Records from a collection:
┄┄┄┄┄┄┄┄┄┄┄┄┄┄┄┄┄┄┄┄
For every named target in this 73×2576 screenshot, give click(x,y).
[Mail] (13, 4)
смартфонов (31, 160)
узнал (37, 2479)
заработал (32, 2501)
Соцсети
┄┄┄┄┄┄┄┄┄┄┄┄┄┄┄┄┄┄┄┄
## WHAT YOU NEED TO DO
Leaving no line out, return the data above verbatim.

## WRITTEN REPLY
For every named target in this 73×2576 screenshot, give click(x,y).
[Mail] (13, 4)
смартфонов (31, 160)
узнал (37, 2479)
заработал (32, 2501)
Соцсети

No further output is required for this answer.